Les quatre personnes soupçonnées d’avoir lancé des bombes fumigènes dans le métro, jeudi matin, et dont les photos ont été publiées par le Service de police de la Ville de Montréal (SPVM), se sont rendues à la police vendredi, vers 16h30.

Les trois femmes et un homme se sont présentés avec leur avocat. Ils seront rencontrés par les enquêteurs du SPVM. Pour le moment, aucune accusation n’est portée contre les quatre suspects.

Le Service de police de la Ville de Montréal (SPVM) a mené, vendredi matin, une perquisition dans Hochelaga-Maisonneuve. Le logement visité appartiendrait à Francis-Vivier Gagnon et Vanessa L’Écuyer, deux des personnes soupçonnées d’avoir lancé des bombes fumigènes dans le métro, jeudi matin. Cette information n’a cependant pas été confirmée par le SPVM.

Les policiers ont indiqué avoir reçu plusieurs informations du public, ce qui leur a permis de faire progresser rapidement leur enquête. En milieu de journée, toutefois, aucune arrestation n’avait encore été faite, les deux locataires du logement perquisitionné n’étant pas sur place. Les policiers sont tout de même sorti de l’immeuble, situé à l’angle de la rue Létourneux et Sainte-Catherine, avec quelques boîtes. Il n’a pas été possible de connaître le contenu des boîtes emportées par les policiers.

Jeudi, les photos de quatre suspects ont été publiées par le SPVM. La Presse a identifié deux des quatre suspects, qui seraient des étudiants de l’UQAM.

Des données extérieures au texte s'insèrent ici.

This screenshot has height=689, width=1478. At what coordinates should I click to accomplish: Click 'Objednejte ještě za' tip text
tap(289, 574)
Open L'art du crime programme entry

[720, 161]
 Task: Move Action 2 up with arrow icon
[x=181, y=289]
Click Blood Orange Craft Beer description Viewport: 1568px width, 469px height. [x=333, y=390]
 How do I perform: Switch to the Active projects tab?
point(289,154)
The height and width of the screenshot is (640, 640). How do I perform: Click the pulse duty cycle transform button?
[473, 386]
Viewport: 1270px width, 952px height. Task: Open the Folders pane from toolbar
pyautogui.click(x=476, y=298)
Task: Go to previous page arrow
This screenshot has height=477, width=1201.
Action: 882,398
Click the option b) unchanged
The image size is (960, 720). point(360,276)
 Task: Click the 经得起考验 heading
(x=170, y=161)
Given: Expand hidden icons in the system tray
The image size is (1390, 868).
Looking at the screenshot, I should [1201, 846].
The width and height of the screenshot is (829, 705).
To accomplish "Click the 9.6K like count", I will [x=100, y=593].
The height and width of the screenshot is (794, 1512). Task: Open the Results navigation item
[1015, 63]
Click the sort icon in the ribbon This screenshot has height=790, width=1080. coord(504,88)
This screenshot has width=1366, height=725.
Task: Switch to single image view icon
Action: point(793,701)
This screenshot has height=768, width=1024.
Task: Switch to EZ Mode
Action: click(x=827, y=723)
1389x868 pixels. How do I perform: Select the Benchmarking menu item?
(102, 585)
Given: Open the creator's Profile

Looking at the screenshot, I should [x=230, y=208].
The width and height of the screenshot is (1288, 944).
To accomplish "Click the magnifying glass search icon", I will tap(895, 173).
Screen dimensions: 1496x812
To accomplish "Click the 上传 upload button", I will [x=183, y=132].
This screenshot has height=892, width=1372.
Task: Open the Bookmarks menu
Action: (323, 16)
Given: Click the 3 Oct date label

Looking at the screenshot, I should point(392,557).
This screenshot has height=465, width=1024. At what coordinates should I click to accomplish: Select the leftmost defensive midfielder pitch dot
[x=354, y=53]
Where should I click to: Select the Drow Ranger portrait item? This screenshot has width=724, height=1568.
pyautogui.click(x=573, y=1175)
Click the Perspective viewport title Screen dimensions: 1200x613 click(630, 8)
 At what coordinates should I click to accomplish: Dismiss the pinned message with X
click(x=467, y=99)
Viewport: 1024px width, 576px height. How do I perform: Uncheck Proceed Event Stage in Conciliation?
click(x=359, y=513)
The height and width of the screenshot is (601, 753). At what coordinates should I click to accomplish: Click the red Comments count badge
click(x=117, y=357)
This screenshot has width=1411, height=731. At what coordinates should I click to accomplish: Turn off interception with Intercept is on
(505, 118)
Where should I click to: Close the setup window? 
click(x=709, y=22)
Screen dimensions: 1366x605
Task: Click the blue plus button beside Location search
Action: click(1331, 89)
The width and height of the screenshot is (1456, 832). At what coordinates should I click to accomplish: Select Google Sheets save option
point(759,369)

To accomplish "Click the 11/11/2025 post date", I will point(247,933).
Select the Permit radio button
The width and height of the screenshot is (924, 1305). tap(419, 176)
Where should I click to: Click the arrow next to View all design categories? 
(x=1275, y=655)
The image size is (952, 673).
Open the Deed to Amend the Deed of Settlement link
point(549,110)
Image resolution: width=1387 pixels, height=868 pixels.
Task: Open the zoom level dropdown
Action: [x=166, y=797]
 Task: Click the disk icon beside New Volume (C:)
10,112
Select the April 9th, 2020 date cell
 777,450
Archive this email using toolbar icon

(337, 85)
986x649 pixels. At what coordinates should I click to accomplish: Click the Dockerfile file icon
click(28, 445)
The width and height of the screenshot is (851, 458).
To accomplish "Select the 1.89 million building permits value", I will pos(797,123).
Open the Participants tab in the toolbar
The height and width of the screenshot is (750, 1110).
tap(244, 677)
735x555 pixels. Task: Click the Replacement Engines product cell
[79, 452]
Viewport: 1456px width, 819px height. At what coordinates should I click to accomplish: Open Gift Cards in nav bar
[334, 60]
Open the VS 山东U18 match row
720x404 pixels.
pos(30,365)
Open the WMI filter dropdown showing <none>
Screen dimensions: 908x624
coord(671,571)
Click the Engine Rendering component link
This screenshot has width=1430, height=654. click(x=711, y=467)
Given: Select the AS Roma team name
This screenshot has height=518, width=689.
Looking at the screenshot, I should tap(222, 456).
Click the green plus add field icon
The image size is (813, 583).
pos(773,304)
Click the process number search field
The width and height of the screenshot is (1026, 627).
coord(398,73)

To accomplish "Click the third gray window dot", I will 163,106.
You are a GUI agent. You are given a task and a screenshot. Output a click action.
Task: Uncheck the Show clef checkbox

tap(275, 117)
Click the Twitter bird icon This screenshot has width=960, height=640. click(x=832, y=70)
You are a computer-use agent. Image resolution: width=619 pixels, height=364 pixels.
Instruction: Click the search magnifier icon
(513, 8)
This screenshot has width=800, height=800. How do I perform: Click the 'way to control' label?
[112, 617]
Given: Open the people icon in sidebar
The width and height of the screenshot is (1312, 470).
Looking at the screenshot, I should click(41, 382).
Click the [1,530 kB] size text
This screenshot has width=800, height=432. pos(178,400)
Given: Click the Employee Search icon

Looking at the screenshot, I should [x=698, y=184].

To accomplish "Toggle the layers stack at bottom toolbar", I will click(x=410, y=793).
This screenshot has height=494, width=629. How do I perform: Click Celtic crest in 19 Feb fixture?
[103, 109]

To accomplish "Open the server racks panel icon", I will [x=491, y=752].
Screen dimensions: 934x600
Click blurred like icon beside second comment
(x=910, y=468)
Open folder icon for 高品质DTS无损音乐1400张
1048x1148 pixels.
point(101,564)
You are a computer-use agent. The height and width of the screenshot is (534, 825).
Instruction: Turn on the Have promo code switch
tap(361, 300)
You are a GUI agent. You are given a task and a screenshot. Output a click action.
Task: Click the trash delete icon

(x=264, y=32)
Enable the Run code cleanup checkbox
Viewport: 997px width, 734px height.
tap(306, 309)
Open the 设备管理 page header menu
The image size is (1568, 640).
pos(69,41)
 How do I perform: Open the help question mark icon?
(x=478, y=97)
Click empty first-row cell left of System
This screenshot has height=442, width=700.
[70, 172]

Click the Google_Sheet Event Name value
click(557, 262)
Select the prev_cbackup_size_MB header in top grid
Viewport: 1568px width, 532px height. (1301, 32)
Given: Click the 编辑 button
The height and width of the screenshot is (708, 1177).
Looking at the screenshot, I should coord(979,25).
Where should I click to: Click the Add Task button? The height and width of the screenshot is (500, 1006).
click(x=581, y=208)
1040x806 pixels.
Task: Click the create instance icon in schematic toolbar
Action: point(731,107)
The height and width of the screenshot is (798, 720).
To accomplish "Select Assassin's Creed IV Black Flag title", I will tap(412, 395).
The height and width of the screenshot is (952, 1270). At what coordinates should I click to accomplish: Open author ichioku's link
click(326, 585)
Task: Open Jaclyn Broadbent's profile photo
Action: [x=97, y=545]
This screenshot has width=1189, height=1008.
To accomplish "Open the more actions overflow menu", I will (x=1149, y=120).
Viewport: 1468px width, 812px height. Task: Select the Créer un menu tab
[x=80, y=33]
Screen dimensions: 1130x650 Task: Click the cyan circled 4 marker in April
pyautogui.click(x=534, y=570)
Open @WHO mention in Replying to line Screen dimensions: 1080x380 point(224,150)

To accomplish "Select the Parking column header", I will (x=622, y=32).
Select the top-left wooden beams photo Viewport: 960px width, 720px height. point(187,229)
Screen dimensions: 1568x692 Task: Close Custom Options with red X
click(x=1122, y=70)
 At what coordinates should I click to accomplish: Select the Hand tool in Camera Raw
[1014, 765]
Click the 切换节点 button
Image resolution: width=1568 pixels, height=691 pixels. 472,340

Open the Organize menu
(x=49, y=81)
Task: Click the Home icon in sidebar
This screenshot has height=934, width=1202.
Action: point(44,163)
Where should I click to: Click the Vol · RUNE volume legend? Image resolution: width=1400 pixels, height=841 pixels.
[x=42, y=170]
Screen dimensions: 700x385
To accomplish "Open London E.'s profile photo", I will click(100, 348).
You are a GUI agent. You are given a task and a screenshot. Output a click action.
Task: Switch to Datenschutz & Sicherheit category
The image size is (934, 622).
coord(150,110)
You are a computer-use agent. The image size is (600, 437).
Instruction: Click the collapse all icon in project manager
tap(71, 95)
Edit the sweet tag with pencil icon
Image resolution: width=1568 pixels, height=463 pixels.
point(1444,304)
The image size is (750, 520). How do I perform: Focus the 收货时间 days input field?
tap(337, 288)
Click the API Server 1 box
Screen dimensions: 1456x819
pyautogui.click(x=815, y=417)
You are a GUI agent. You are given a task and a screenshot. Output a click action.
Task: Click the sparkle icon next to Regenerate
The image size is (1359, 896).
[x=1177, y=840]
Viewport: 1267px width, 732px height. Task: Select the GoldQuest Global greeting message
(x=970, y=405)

Selon les informations obtenues par le quotidien, les personnes recherchées sont Vanessa L’Écuyer, étudiante en sexologie et employée de l’UQAM, et François-Vivier Gagnon, étudiant en sociologie.

Vanessa L’Écuyer et François-Vivier Gagnon sont connus pour avoir participé, dans le cadre de la grève étudiante, à des coups d’éclats ou pour avoir renié la CLASSE au profit de Force étudiante critique, un groupe radical qui estime que la CLASSE et les Fédérations étudiantes sont trop modérées.

Les quatre étudiants visibles sur les photos du SPVM seraient responsables de la bombe fumigène lancée à la station de métro Lionel-Groulx. Le SPVM est à la recherche d’autres suspects puisqu’au moins cinq stations de métro ont été visées par des bombes fumigènes, jeudi matin, ce qui laisse croire que davantage de gens seraient impliqués dans ces actions.